Sunak claims that businesses have had support, pointing to bounce back and other loans. But all of this is debt which needs to be repaid, in stark contrast to grants given to the self-employed. Directors have been further hamstrung by the requirement of not to work if they furlough themselves, unlike the self-employed who have been able to take grants and work. 

Forgotten Ltd, one of the grassroots campaigns that sprung up to represent those excluded from support, says that many companies are effectively defunct, surviving only on paper to keep their staff on furlough. Once furlough ends, the companies will fold, ending jobs in the process. 

Half of businesses expect to lay-off workers when furlough ends. According to the Government, there are 9.9 million workers on furlough. Put those numbers together and the scale of the problem becomes clear, yet Sunak refuses to act. 

The question is: why? Excluding company directors makes no sense for Sunak. In theory, he should want the economy to bounce back strongly from the pandemic, in which case he should want as many businesses to survive to generate economic output and employ workers. Instead, he is refusing to spend now to safeguard companies for later. 

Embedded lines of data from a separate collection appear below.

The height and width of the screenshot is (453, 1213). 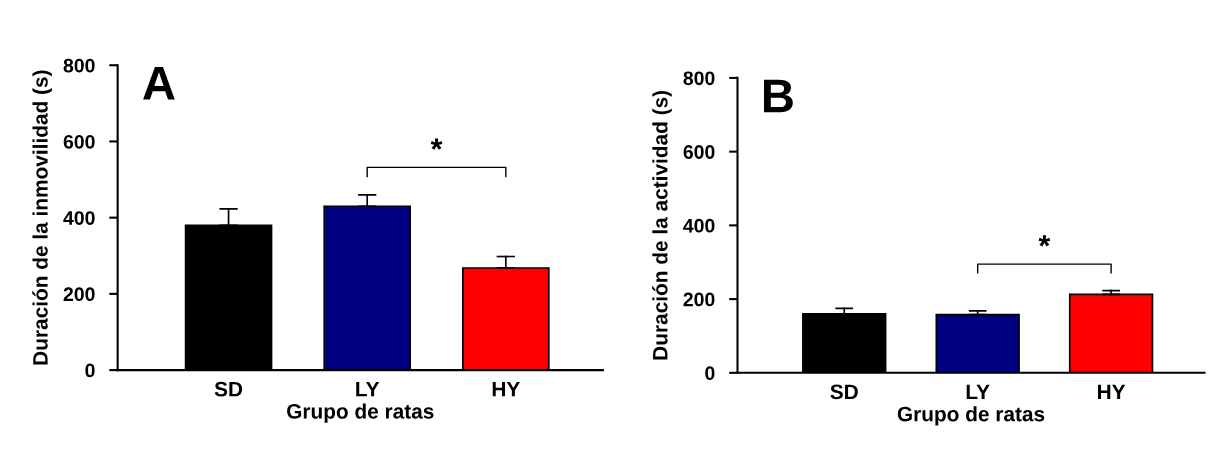 What do you see at coordinates (778, 96) in the screenshot?
I see `chart-title: B` at bounding box center [778, 96].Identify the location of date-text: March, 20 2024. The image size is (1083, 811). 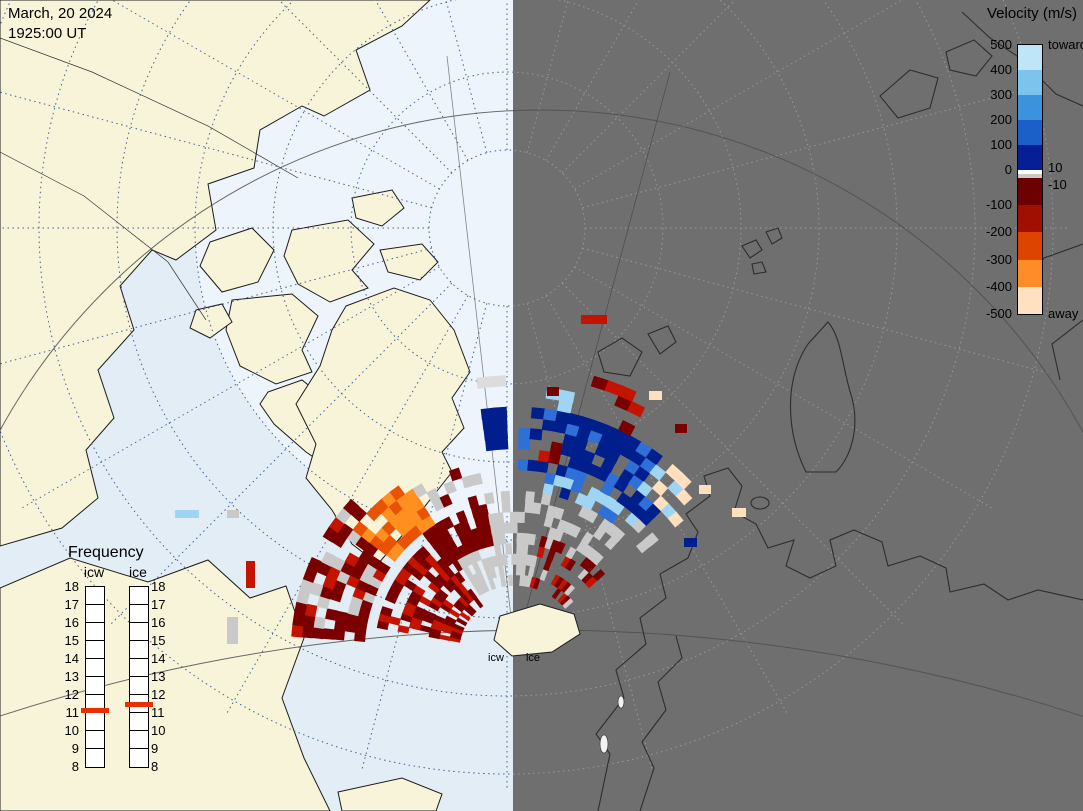
(60, 14).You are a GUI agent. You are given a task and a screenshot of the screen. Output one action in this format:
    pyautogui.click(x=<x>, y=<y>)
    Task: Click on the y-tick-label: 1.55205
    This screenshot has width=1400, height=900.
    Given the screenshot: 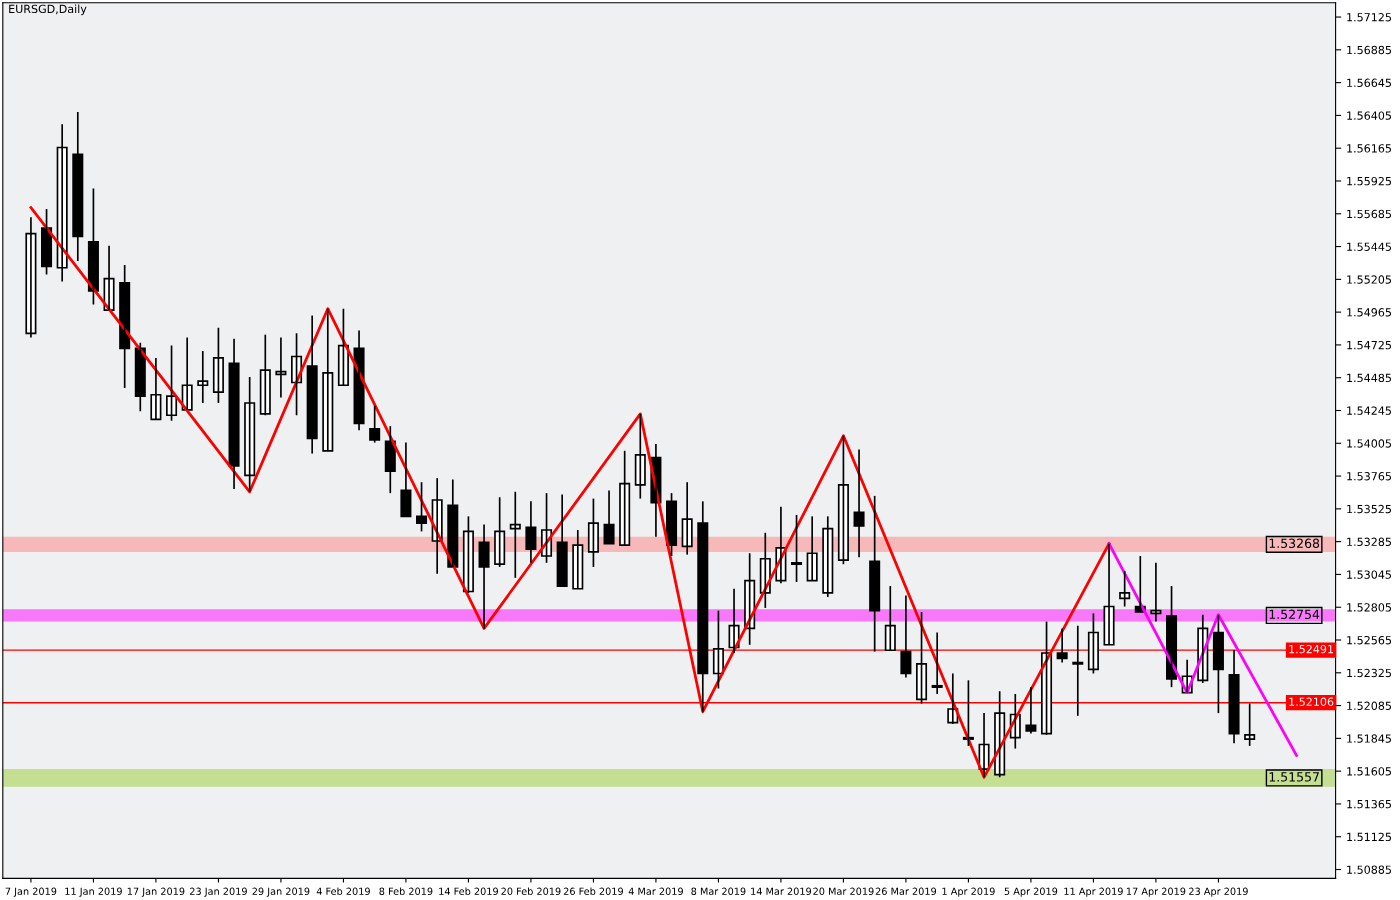 What is the action you would take?
    pyautogui.click(x=1369, y=280)
    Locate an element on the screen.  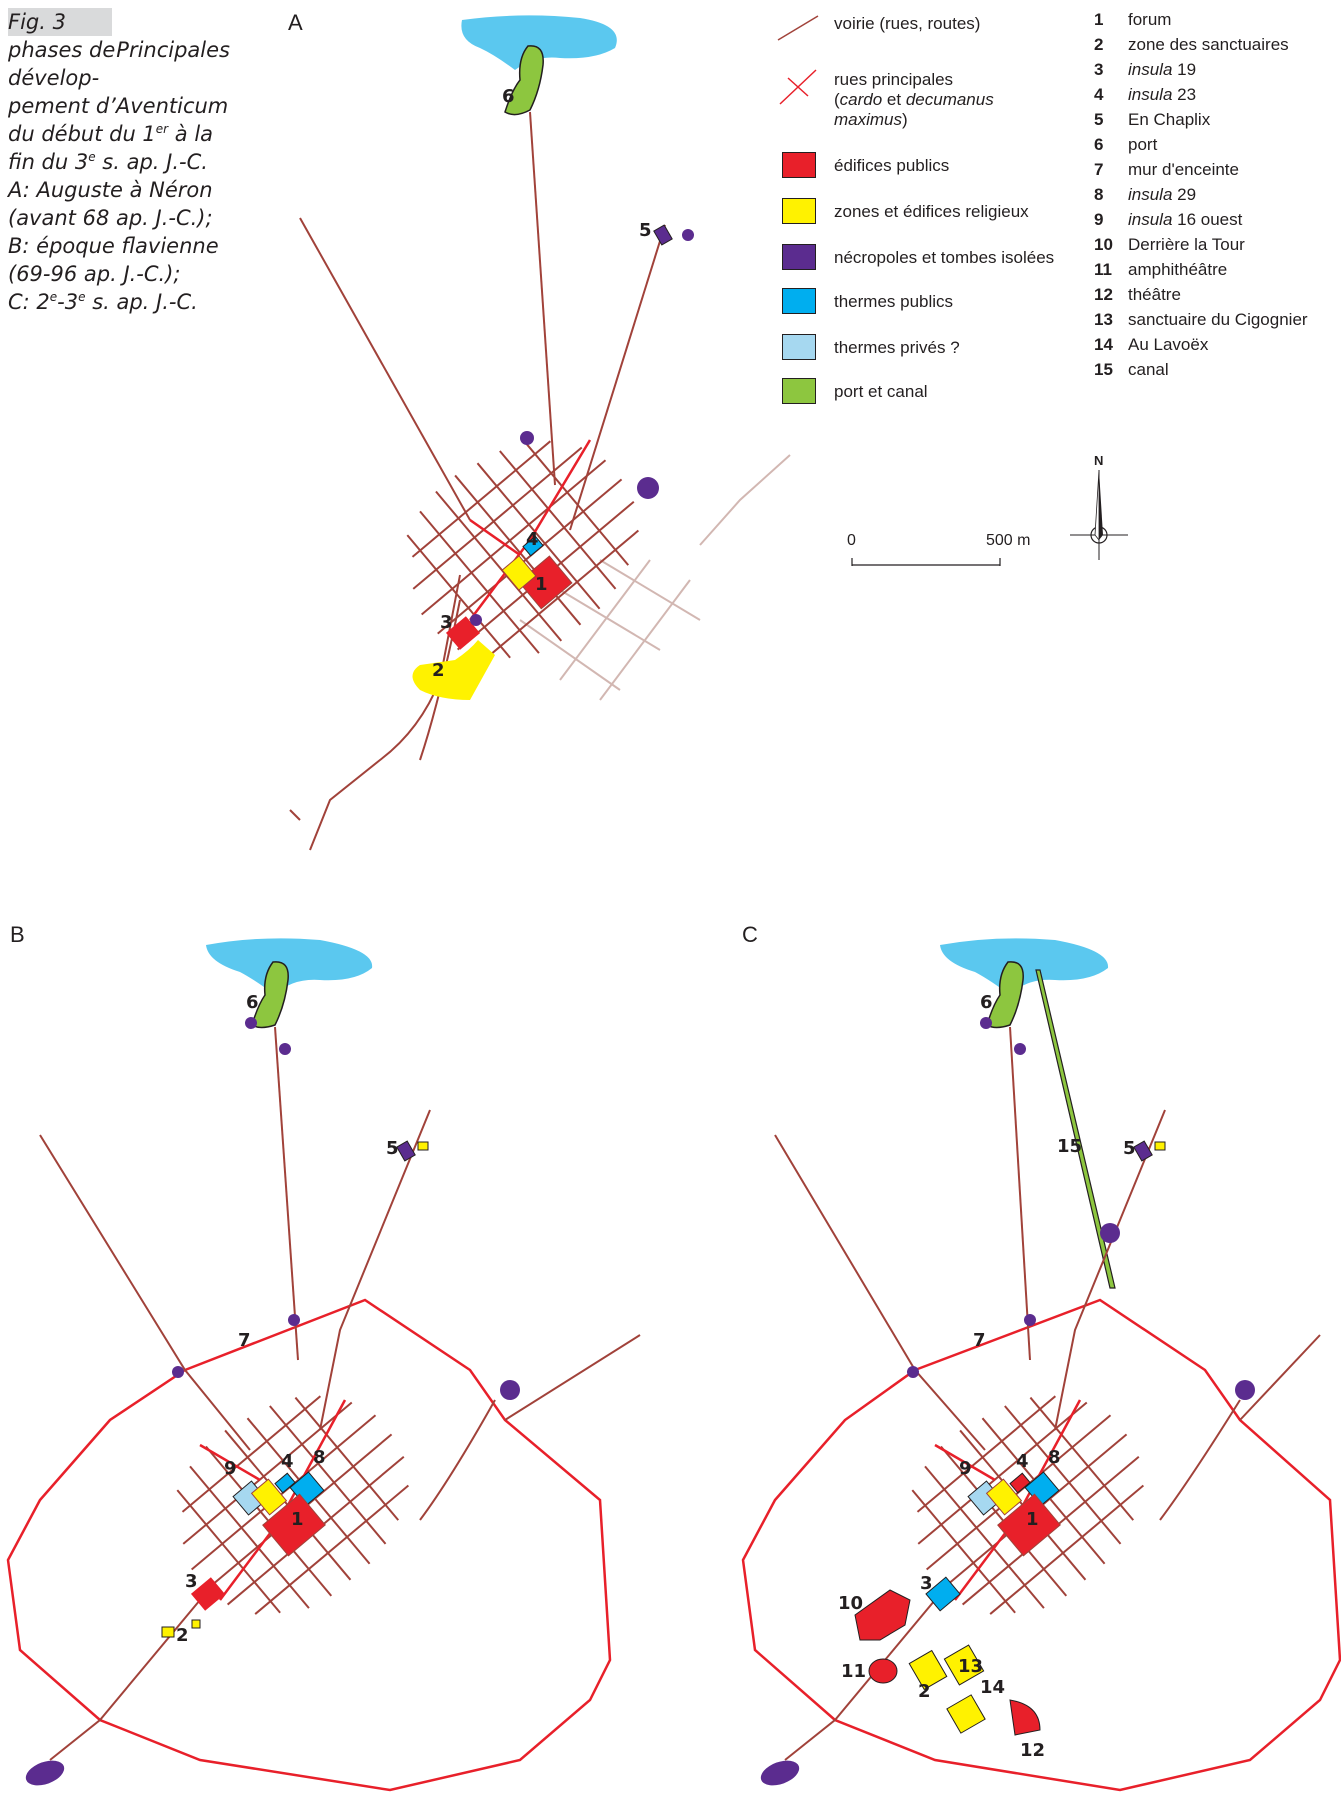
map-label: 2 is located at coordinates (182, 1636).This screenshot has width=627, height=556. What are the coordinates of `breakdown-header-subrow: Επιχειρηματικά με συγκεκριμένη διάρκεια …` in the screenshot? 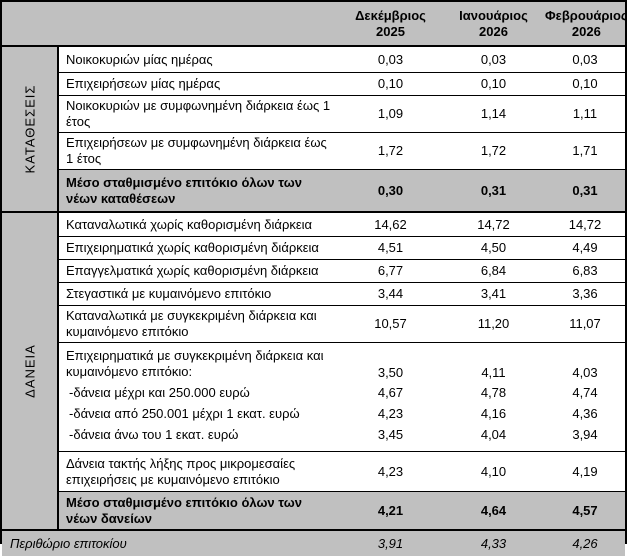 It's located at (342, 364).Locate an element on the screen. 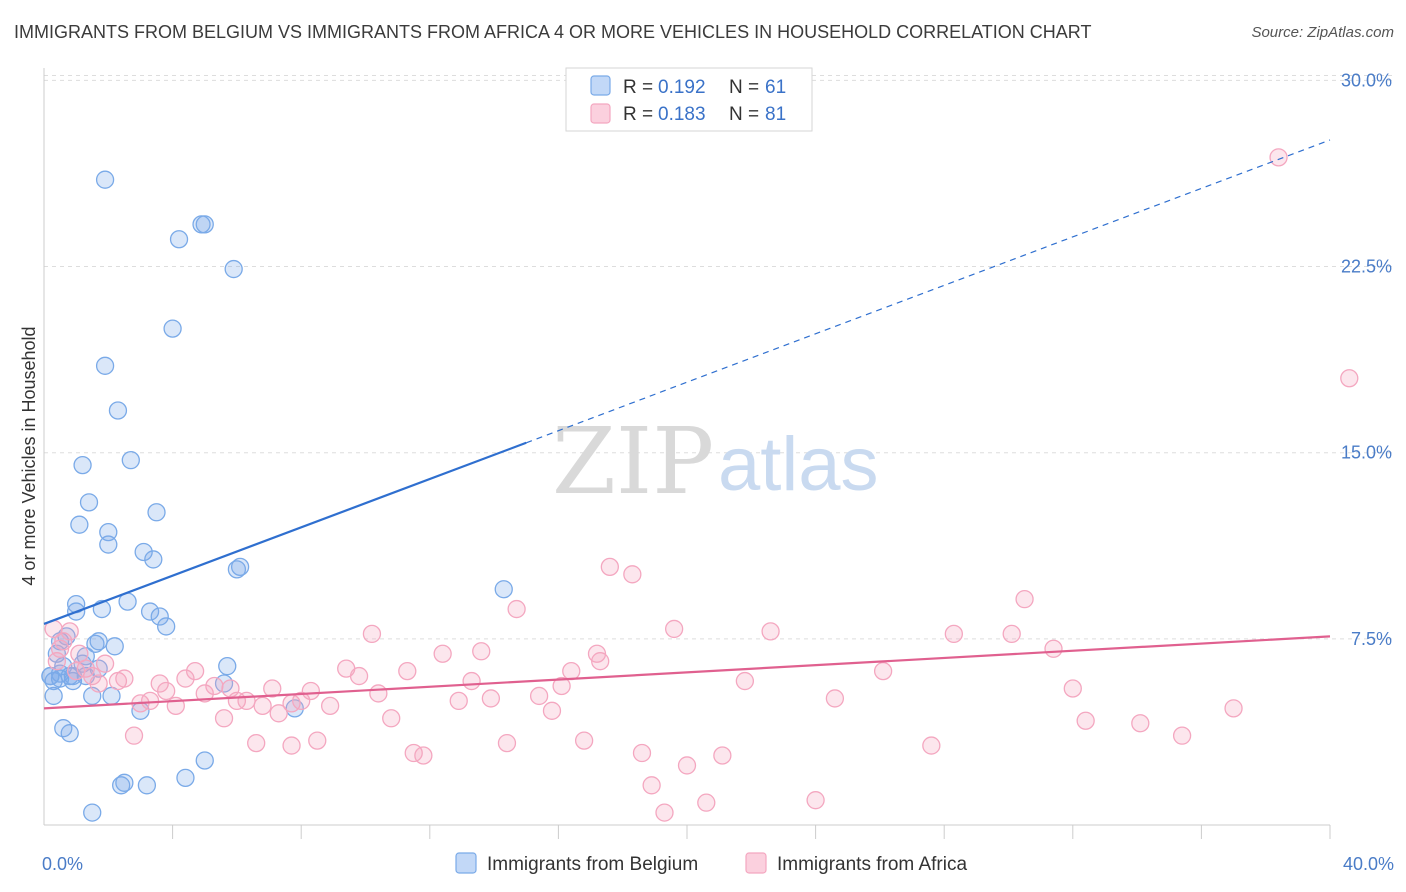  legend-n-value-africa: 81 is located at coordinates (776, 114).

It also makes little sense for the Conservatives politically. Forgotten Ltd surveyed its members and found that two-thirds of directors were former Conservative voters, but that none would consider voting for the party again because of their experience.

Labour too has failed to capitalise on the issue, perhaps through fear of being seen to speak out for company directors in the middle of a pandemic, but the eight million employees of the businesses would give the party an easy way to frame its argument.

Parliamentary support has fallen to the biggest All-Party Parliamentary Group of MPs in history. 261 MPs from all parties, including many Conservatives, have called on the Chancellor to support excluded groups, even going so far as to develop means by which they could be helped, which resolve all of Sunak’s qualms about potential fraud. Yet, still Sunak refuses to act. 

The grim truth is that the end of the pandemic is unlikely to be rosy for the UK. Economists predict that the economy will be one of the last ones to recover. They warn that the next decade will be the ‘groaning 20s’, with soaring unemployment and a return to austerity likely. 

By failing to help company directors now, Sunak is making all of this worse, risking an already fragile recovery and his reputation in the process. A decade into their mismanagement, this mess may finally dent the Conservatives’ reputation for economic competence.